WHAT IS THE MOST CHERISHED MEMORY OF YOUR PLAYING CAREER, THE BEST GROUND AND TOUGHEST PLAYER YOU EVER PLAYED AGAINST?
Shortly after the 1967 final I was proud to have been selected to play for England Amateurs against Italy at Enfield and the day before lined up on the same pitch to play a warm up match against the full England team, Bobby Moore and all. A fabulous experience. The best ground that I have played on (after Wembley of course) would be Anfield when I played for Blackburn Rovers youth team against Liverpool, whose team included a certain Tommy Smith which leads me nicely on to your question about my toughest opponent (yes you guessed it).
* Note - Defender Tommy Smith played 467 games for Liverpool between 1962 and 1978.
The final at Wembley was drawn 0-0 with Ian Wolstenholme saving the last minute penalty from Alan Bermingham in the final minute (a little known piece of football trivia is that they were both Physical Education teachers). The E's travelled North a week later with history not on their side as the two previous occasions when Southern based teams had travelled North for a replay each time the Northern side had won the replay. Bishop Auckland won 4-1 against Corinthian Casuals in 1956 and Crook Town best Houndslow Town 4-0 in 1962 - Both games were played at Middlesborugh's Ayresome Park ground.

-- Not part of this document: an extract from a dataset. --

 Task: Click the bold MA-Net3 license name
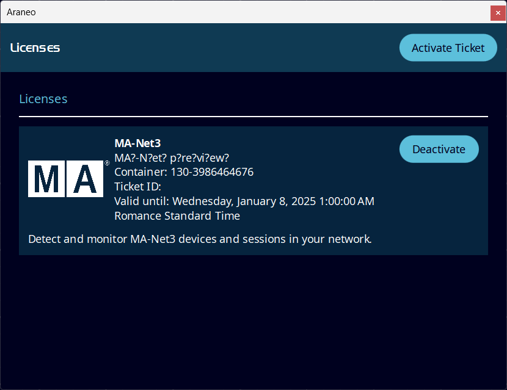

Enfield famously won 3-0 at Maine Road on Saturday 29th April 1967 through goals from John Connell and Raymond Hill (2) in front of 55.388 people. It was the first time they lifted the famous trophy after finishing runner's up to Crook Town in 1964. It was a busy day for football in Manchester as United played Aston Villa in a Division One game across town at Old Trafford in front of 55,782.
The first game at Wembley was described by The Observer "A brilliant save by Wolstenholme as he dived across to reach Bermingham's low hard penalty prevented a disastarous ending to this enthralling game in which both teams fought with boundless enthusiasm and spirit, without quarter or advantage. It would of been outrageous for Skelmersdale to have won this way (from the penalty). At least they had already made a host of friends by the verve of their soccer and helped to make a goalless draw as exciting as any other Amateur Cup Final I have ever seen..."
THE PATH TO THE 1967 FINAL
ROUND ONE - SUTTON UNITED (Home) 3-0
ROUND TWO - WEMBLEY (Away) 2-1
ROUND THREE - LEYTONSTONE (Away) 1-1
REPLAY - LEYTONSTONE (Home) 1-0
ROUND FOUR - HIGHGATE UNITED (Away) abandoned after 28 minutes
ROUND FOUR - HIGHGATE UNITED (Villa Park) 6-0
SEMI FINAL - WALTHAMSTOW AVENUE (Selhurst Park) 1-0
QUALIFYING ROUND - GUINNESS EXPORTS (Home) 2-0
ROUND ONE - BISHOP AUCKLAND (Home) 3-0
ROUND TWO - LEYTON (Home) 3-0
ROUND THREE - WEALDSTONE (Home) 1-0
ROUND FOUR - SLOUGH TOWN (Away) 2-2
REPLAY - SLOUGH TOWN (Home) 1-0
SEMI-FINAL - HENDON (Baseball Ground) 0-0
REPLAY - HENDON (St Andrews) 2-2
2nd REPLAY - HENDON (The Hawthorns) 3-1
Skem got through to the Semi-Final in 1969 losing to North Shields (at Southport in a replay) before facing losing to The E's in 1970 at the same stage at The Baseball Ground. They finally lifted the famous trophy in 1971 comfortably beating Dagenham 4-1 under The Twin Towers of Wembley Stadium.
If you are travelling to the game on Saturday Micky will be there so you'll get a chance to meet a real footballing legend and gentleman. Many thanks for talking to TheColdEnd.